**PROBLEMS AND TASKS:**
[1] In the Disney forum thread, why was camarks1234 heartbroken about the pictures left behind at Shutters? Answer in one to three sentences.
[2] Answer these questions from the Disney forum thread:
(a) What did camarks1234 find in the mail from Disney?
(b) Which two parks did Gymfan15 visit last May?
(c) Who went with Gymfan15 on that trip?
[3] Quote the Disney forum thread word for word, everything from "It was so beautiful" down to "who really believed.".

**EXCERPTED TEXT:**
Buzz, that is such an amazing story! Thank you so much for sharing it with us . I'm so happy to hear that the Disney magic worked such a miracle for your little guy, and helped him fight so hard. I hope you all have another magical trip, and give him a special hug from all of us here . We don't know how the Disney magic works, but we are all so so glad it does .




Applemomma said:


> And now I'm crying again!!!



Me too!!!


----------



## camarks1234

these are just wonderful wonderful stories. thank you so much to everyone for sharing.

This is something little, but some magic came back to us after our cruise this Feb 1. We didn't realize until after we got home we had forgotten to pick up half of our pictures at Shutters in all of the disembarkation excitement. 

I was heartbroken because I knew there were some special moments in those pictures. AJ was on his wish trip and we had gotten pictures with different characters and a good family one too. I knew calling and asking would probably be fruitless so I didn't bother.

Yesterday when we collected our mail there was an envelope in there from Disney with our pictures and a note from DCL. Disney continues to astound me with their customer service. CS is the one thing I really will judge a co. by and Disney has got to be one of the best at it.

What this was was an unexpected service. I love it! Thank you Disney for giving so much to everyone. For making my little boys feel so special. Thanks to everyone on this board for sharing a little bit of themselves to help others have great experiences.

Thanks!


----------



## Gymfan15

I have a little story that might make you smile. 

Last May, I had the oppourtunity to go to Disneyland and DCA with my mom, grandparents and cousin Rebecca, who had never been to any Disney park before. Rebbecca is older than I but has some sort of mental disability (I don't know exactly what it is) and is very much a child in many ways, and can be difficult to manage at times. But don't let that fool you...she's a princess at heart and is as sweet as pie.

It was so beautiful and amazing being able to see Disneyland through her eyes...I guess as a teen who enjoys going all-out and rushing everywhere, it was great to be able to slow down and experience Disney magic through the eyes of one who really believed.

**STORED RECORDS:**
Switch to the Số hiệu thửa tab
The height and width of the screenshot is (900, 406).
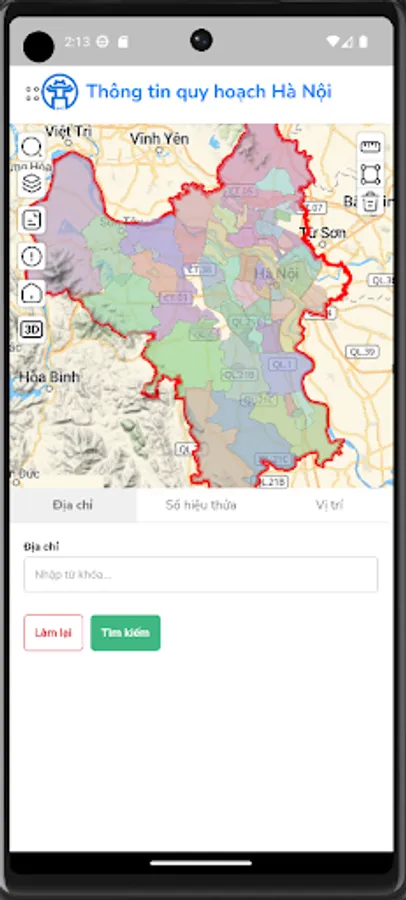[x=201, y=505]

* * *

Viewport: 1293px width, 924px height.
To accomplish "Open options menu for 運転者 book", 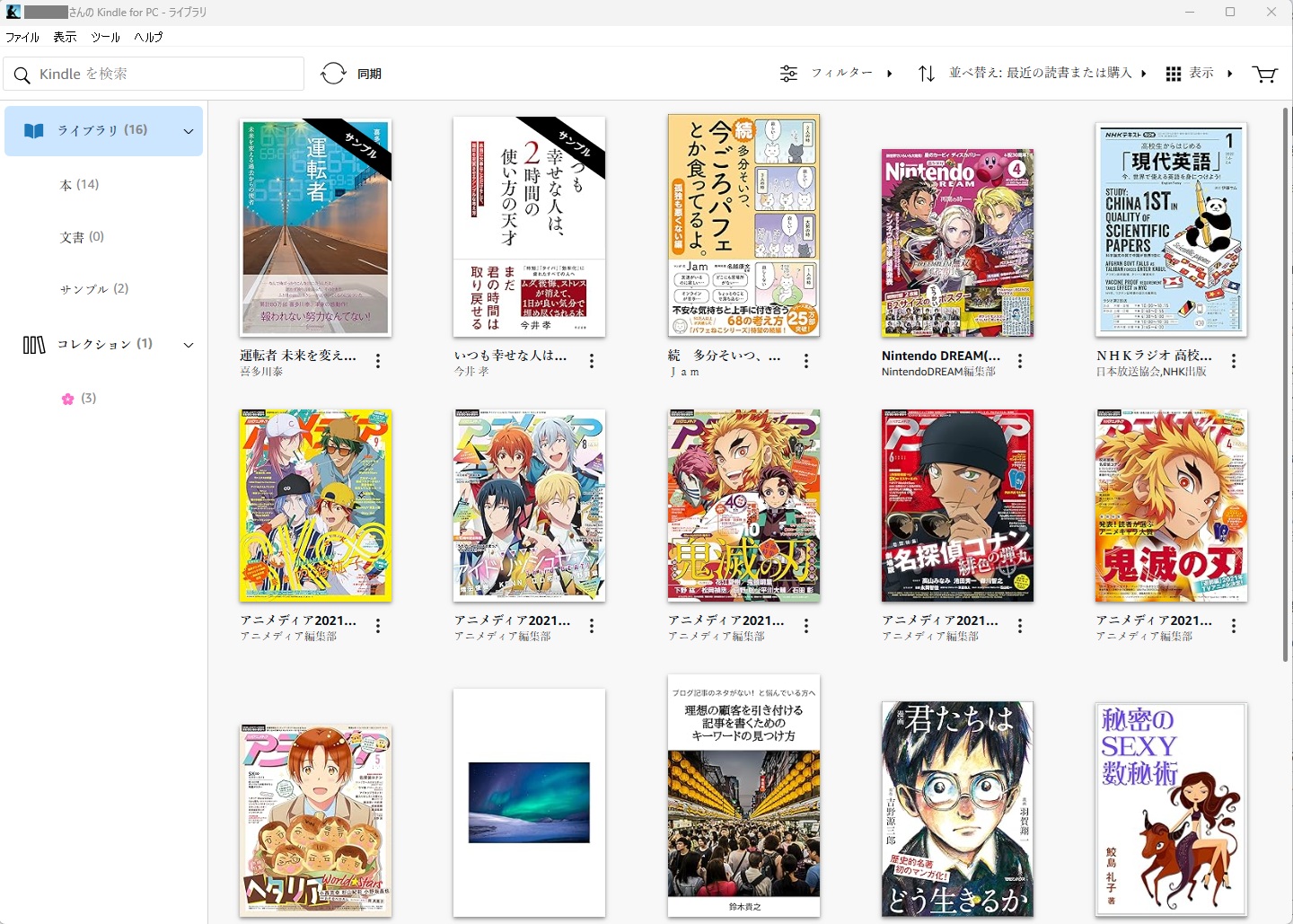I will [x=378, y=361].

**FULL ANSWERS:**
[1] camarks1234 was heartbroken because those pictures held special moments. AJ was on his wish trip, and the family had gotten pictures with different characters and a good family one too.

[2]
(a) An envelope with the family's pictures and a note from DCL.
(b) Disneyland and DCA.
(c) Gymfan15's mom, grandparents and cousin Rebecca.

[3]
It was so beautiful and amazing being able to see Disneyland through her eyes...I guess as a teen who enjoys going all-out and rushing everywhere, it was great to be able to slow down and experience Disney magic through the eyes of one who really believed.